Category Health Professional

Comments for FDA General
1. General Comments COMMENTS ON PROPOSED SADR DEFINITION The Agency is proposing to incorporate the terms suspected adverse drug reaction (SADR) and serious adverse reaction (SAR) into applicable pre- and post-marketing safety reporting regulations to replace the terms associated with the use of the drug, adverse drug experience and adverse experience. The proposed definition for a SADR is said to include adverse events for which a causal relationship cannot be ruled out.
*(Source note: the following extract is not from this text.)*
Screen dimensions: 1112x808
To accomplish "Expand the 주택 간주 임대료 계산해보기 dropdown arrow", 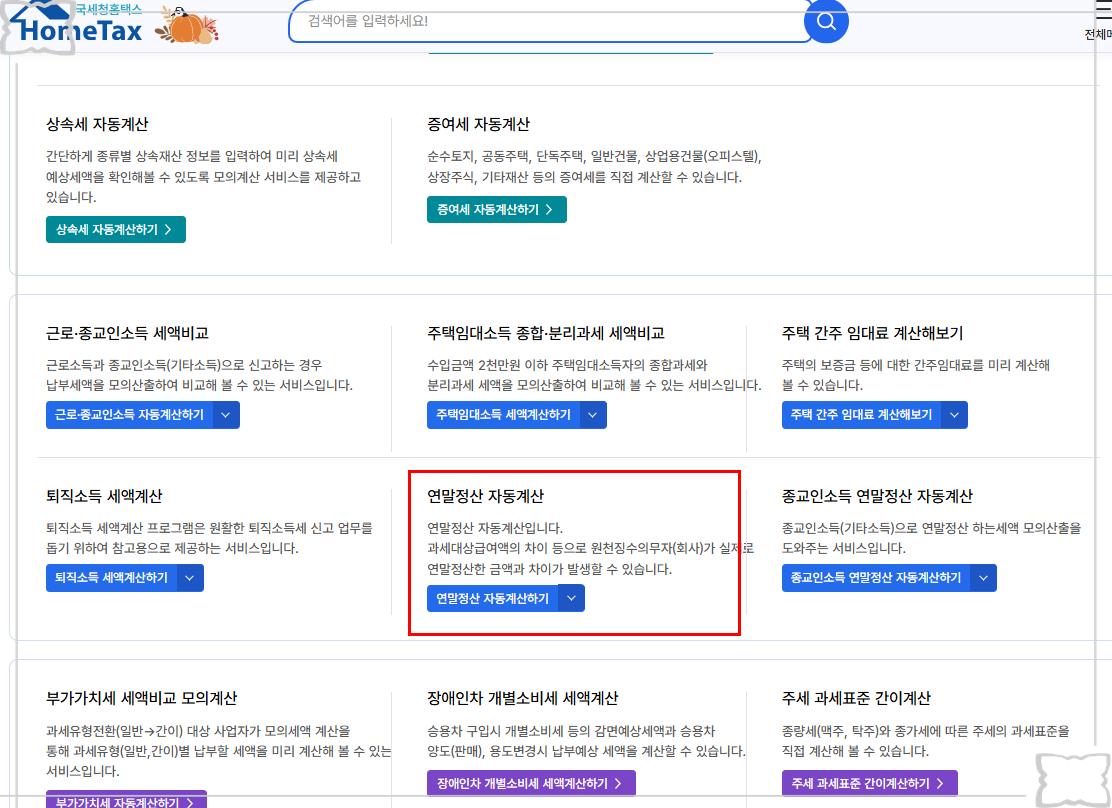I will point(955,414).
The proposed SADR definition intimates that classifying a case as possibly related, probably related, remotely related, or unlikely related to a drug or biological product (as is commonly done by investigators participating in clinical trials) would signify that a causal relationship between the product and the reported adverse event could not be ruled out and, thus, the adverse event would be considered a SADR. Although the Agency has indicated that the proposed SADR definition is consistent with the ICH definition of an adverse drug reaction (ADR), the i.e. notation in the ICH ADR definition that suggests an adverse event should be considered an ADR when a possible causal relationship cannot be ruled out has been considered problematic by many Pharmacovigilance specialists. Since it is rarely possible to rule out a causal or contributory relationship with absolute certainty until cumulative unblinded study data are analyzed, implementation of the proposed SADR definition in clinical trials could significantly increase the number of expedited safety report submissions to the Agency with questionable gain. Submitted for consideration is the following alternative definition for SADR, which may be more consistent with industry's interpretation of an ADR: A noxious and unintended response to any dose of a drug or biological product for which a causal or contributory relationship is suspected, reasonably established or inferred based on facts (evidence) or plausible arguments to suggest a causal or contributory relationship.

EC -1